The input:
________________________
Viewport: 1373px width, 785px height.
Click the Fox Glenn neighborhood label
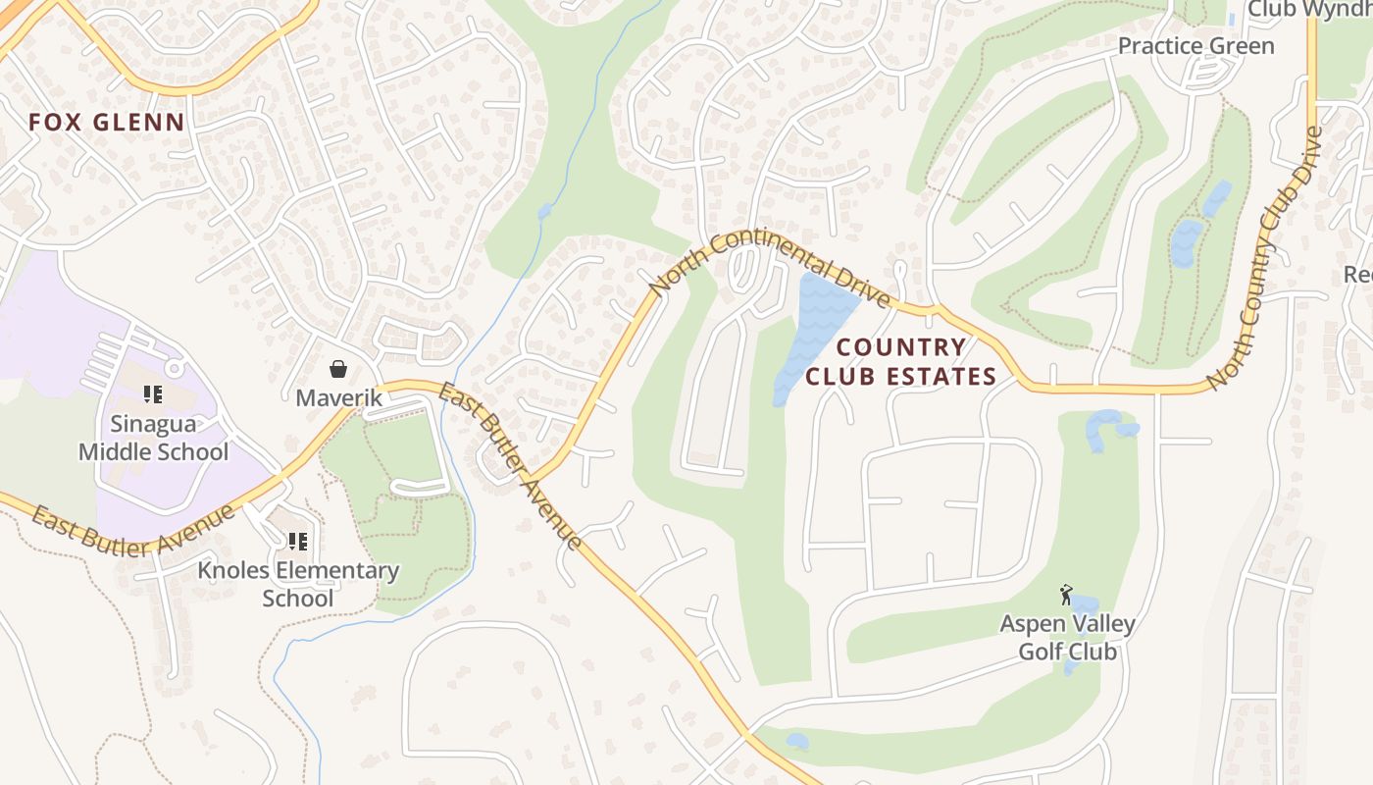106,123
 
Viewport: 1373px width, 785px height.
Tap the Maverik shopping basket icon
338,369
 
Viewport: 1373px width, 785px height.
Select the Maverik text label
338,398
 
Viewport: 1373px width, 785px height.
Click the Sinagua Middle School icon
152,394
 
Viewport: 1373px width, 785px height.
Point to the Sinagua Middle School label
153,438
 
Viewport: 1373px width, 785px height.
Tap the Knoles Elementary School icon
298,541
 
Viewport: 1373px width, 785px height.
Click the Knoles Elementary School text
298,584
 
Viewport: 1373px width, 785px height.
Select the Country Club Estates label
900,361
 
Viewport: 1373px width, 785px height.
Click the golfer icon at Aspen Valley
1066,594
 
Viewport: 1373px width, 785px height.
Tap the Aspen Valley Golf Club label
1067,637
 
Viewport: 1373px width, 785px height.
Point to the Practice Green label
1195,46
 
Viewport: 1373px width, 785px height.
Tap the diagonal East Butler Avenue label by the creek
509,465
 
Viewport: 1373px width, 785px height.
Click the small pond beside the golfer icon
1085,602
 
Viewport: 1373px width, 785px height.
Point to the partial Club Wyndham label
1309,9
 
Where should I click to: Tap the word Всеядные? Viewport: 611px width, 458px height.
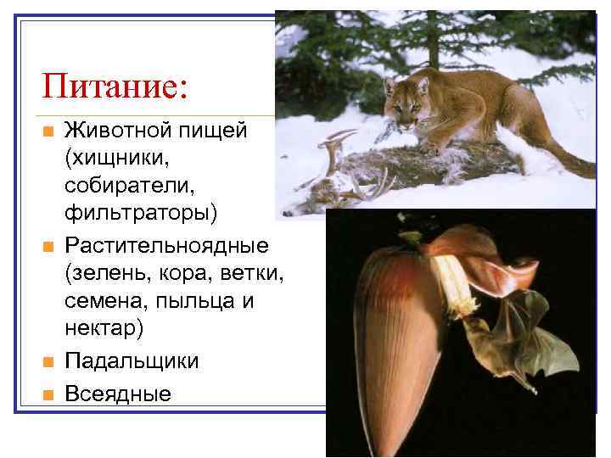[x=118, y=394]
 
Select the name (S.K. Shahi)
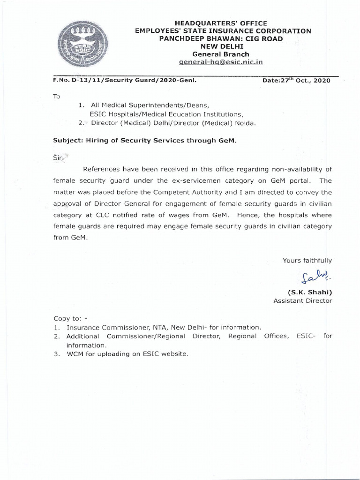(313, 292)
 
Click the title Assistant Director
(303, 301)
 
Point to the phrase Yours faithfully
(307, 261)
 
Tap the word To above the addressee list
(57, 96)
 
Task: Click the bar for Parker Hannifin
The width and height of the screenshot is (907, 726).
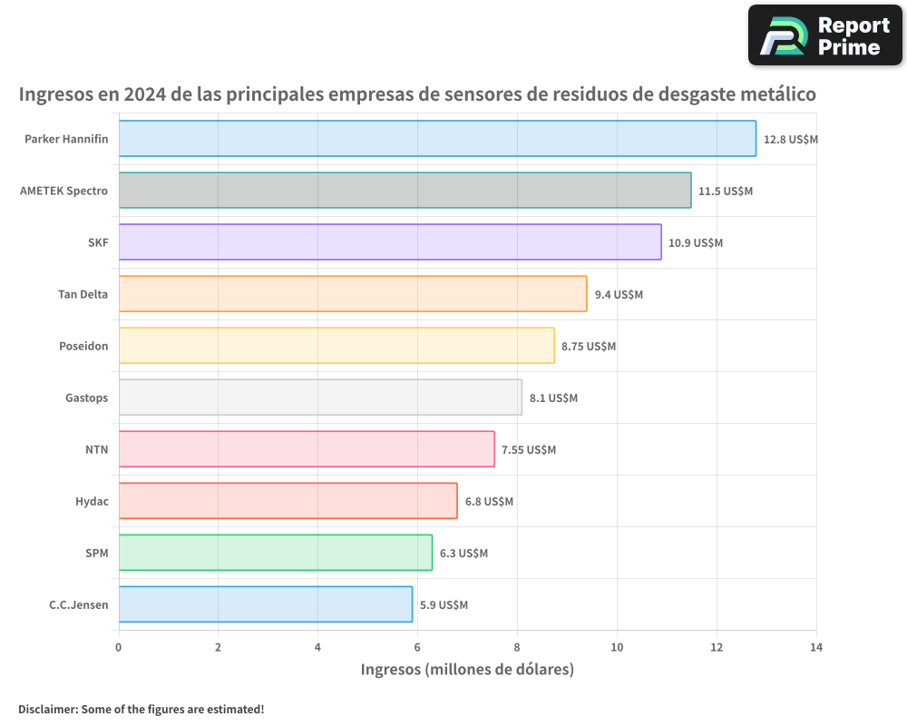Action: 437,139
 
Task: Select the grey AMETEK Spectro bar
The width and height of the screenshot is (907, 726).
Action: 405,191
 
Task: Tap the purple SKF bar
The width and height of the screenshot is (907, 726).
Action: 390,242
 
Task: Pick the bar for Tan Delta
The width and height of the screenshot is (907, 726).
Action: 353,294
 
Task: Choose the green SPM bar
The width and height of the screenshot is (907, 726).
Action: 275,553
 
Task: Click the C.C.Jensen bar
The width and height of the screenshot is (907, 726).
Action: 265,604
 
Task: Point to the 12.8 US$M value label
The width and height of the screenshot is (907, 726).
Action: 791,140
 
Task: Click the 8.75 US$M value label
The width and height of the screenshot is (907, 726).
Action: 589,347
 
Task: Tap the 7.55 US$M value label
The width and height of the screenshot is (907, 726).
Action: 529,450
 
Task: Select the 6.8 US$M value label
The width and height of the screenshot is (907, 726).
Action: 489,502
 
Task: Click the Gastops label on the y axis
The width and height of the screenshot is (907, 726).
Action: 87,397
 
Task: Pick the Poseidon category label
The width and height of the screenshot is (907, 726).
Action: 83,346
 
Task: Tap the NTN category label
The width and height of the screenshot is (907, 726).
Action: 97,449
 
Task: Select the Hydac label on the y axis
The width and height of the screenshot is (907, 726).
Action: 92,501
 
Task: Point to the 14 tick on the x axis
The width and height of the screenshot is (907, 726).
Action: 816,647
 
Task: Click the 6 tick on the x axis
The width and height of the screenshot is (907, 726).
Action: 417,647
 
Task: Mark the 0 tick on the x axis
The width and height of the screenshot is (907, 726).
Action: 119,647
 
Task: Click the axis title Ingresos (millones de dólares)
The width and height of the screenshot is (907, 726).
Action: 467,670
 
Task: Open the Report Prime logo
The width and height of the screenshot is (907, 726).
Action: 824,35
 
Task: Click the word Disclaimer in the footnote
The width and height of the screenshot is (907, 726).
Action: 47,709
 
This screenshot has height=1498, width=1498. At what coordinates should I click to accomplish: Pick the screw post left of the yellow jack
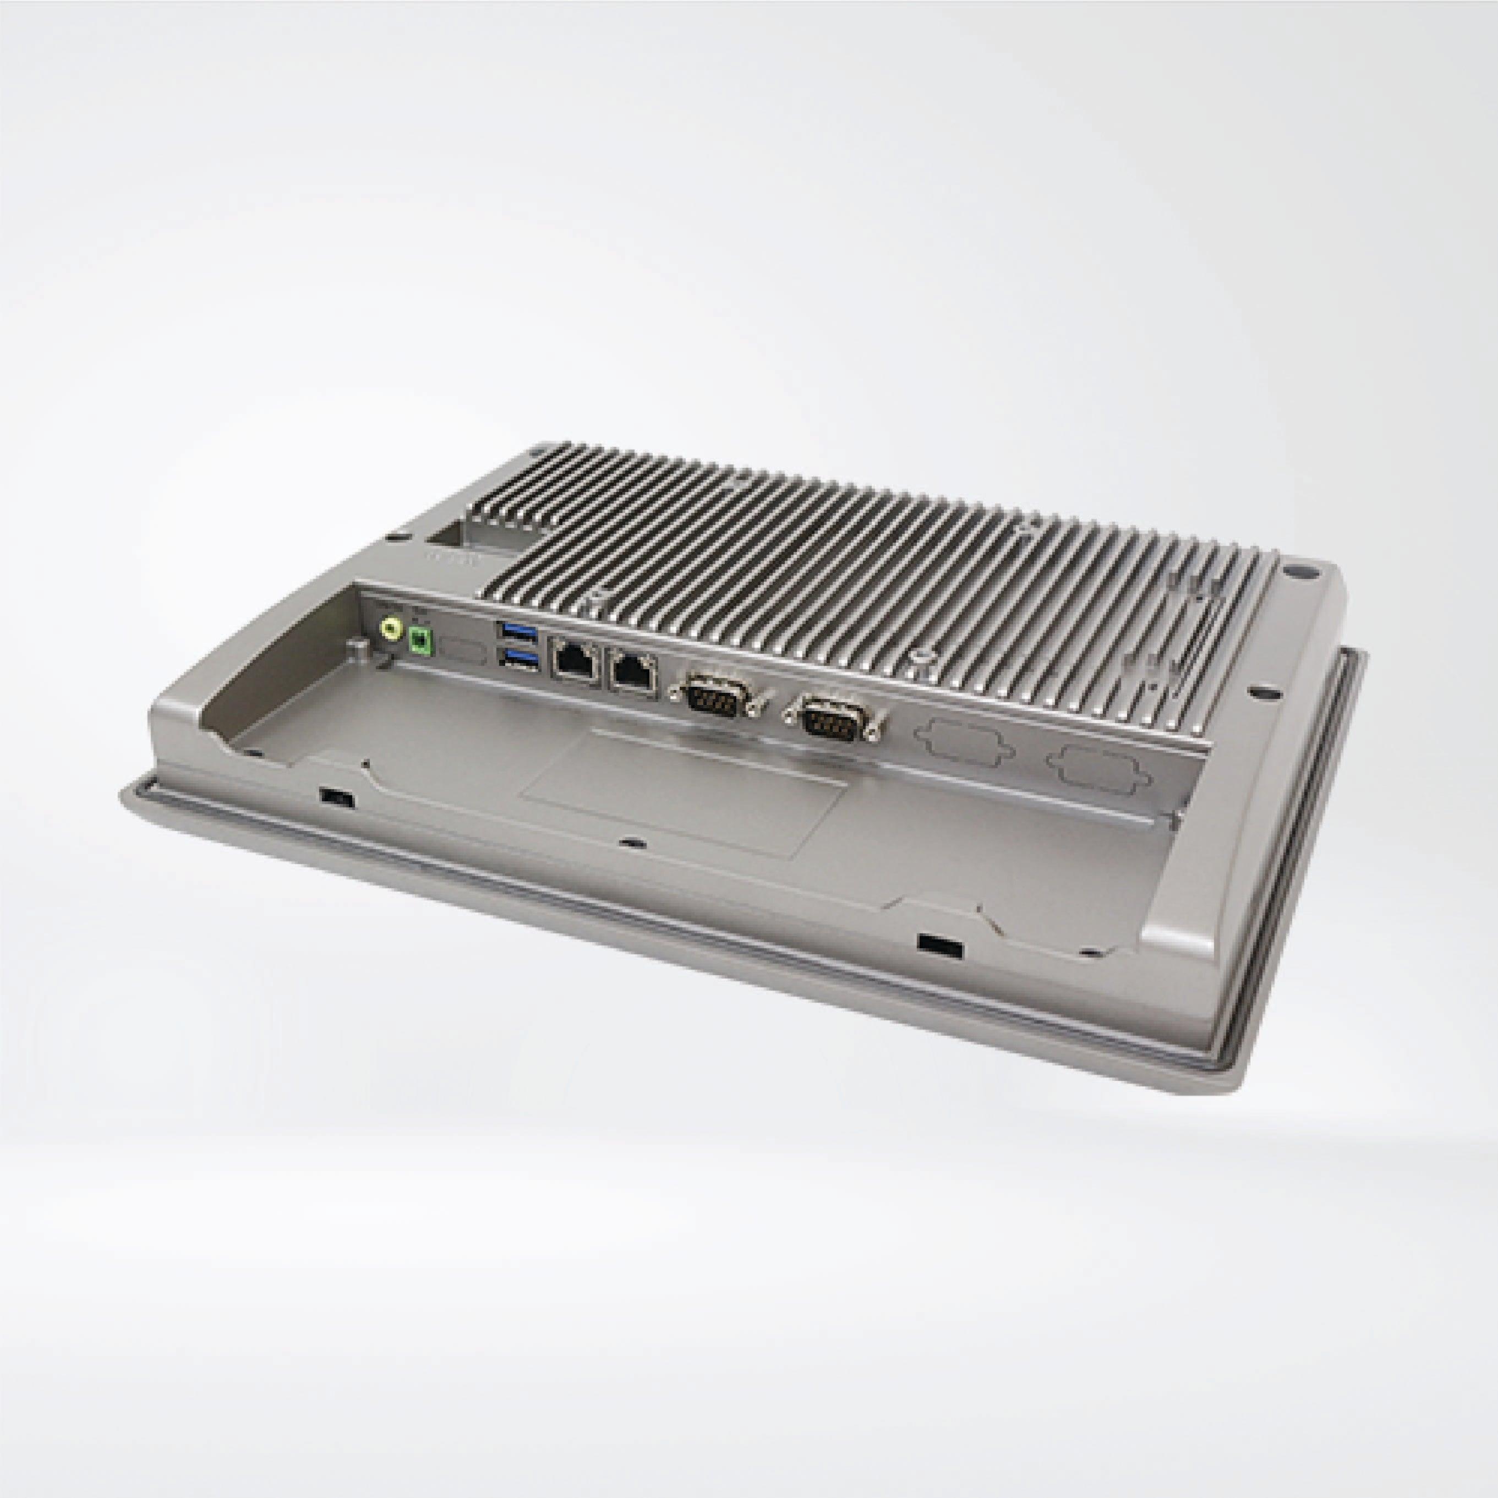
________________________
Problem:
Reproduce all of the lines above word for word, from the first to the last, and omit the pictures from your copy.

Solution:
Viewport: 1373px width, 785px height.
Click the Fox Glenn neighborhood label
106,123
 
Viewport: 1373px width, 785px height.
Tap the Maverik shopping basket icon
338,369
 
Viewport: 1373px width, 785px height.
Select the Maverik text label
338,398
 
Viewport: 1373px width, 785px height.
Click the Sinagua Middle School icon
152,394
 
Viewport: 1373px width, 785px height.
Point to the Sinagua Middle School label
153,438
 
Viewport: 1373px width, 785px height.
Tap the Knoles Elementary School icon
298,541
 
Viewport: 1373px width, 785px height.
Click the Knoles Elementary School text
298,584
 
Viewport: 1373px width, 785px height.
Select the Country Club Estates label
900,361
 
Viewport: 1373px width, 785px height.
Click the golfer icon at Aspen Valley
1066,594
 
Viewport: 1373px width, 785px height.
Tap the Aspen Valley Golf Club label
1067,637
 
Viewport: 1373px width, 785px height.
Point to the Practice Green label
1195,46
 
Viewport: 1373px width, 785px height.
Tap the diagonal East Butler Avenue label by the creek
509,465
 
Viewport: 1373px width, 785px height.
Click the small pond beside the golfer icon
1085,602
 
Viewport: 1373px width, 785px height.
Point to the partial Club Wyndham label
1309,9
 
Where should I click to: Tap the word Всеядные? Viewport: 611px width, 458px height.
[x=118, y=394]
 
Select the name (S.K. Shahi)
(313, 292)
 
Click the title Assistant Director
(303, 301)
 
Point to the phrase Yours faithfully
(307, 261)
 
Tap the word To above the addressee list
(57, 96)
 
Task: Click the bar for Parker Hannifin
The width and height of the screenshot is (907, 726).
Action: 437,139
 
Task: Select the grey AMETEK Spectro bar
The width and height of the screenshot is (907, 726).
Action: 405,191
 
Task: Tap the purple SKF bar
The width and height of the screenshot is (907, 726).
Action: 390,242
 
Task: Pick the bar for Tan Delta
The width and height of the screenshot is (907, 726).
Action: 353,294
 
Task: Choose the green SPM bar
The width and height of the screenshot is (907, 726).
Action: 275,553
 
Task: Click the C.C.Jensen bar
The width and height of the screenshot is (907, 726).
Action: 265,604
 
Task: Point to the 12.8 US$M value label
The width and height of the screenshot is (907, 726).
Action: 791,140
 
Task: Click the 8.75 US$M value label
The width and height of the screenshot is (907, 726).
Action: 589,347
 
Task: Tap the 7.55 US$M value label
The width and height of the screenshot is (907, 726).
Action: 529,450
 
Task: Select the 6.8 US$M value label
The width and height of the screenshot is (907, 726).
Action: 489,502
 
Task: Click the Gastops label on the y axis
The width and height of the screenshot is (907, 726).
Action: 87,397
 
Task: Pick the Poseidon category label
The width and height of the screenshot is (907, 726).
Action: 83,346
 
Task: Tap the NTN category label
The width and height of the screenshot is (907, 726).
Action: 97,449
 
Task: Select the Hydac label on the y axis
The width and height of the screenshot is (907, 726).
Action: 92,501
 
Task: Point to the 14 tick on the x axis
The width and height of the screenshot is (907, 726).
Action: 816,647
 
Task: Click the 6 tick on the x axis
The width and height of the screenshot is (907, 726).
Action: 417,647
 
Task: Mark the 0 tick on the x axis
The width and height of the screenshot is (907, 726).
Action: 119,647
 
Task: Click the axis title Ingresos (millones de dólares)
The width and height of the screenshot is (907, 726).
Action: 467,670
 
Task: Open the Report Prime logo
The width and height of the screenshot is (907, 726).
Action: 824,35
 
Task: Click the word Disclaimer in the footnote
The width and height of the screenshot is (907, 726).
Action: 47,709
 
This screenshot has height=1498, width=1498. At what coordinates should I click to accomplish: Pick the screw post left of the yellow jack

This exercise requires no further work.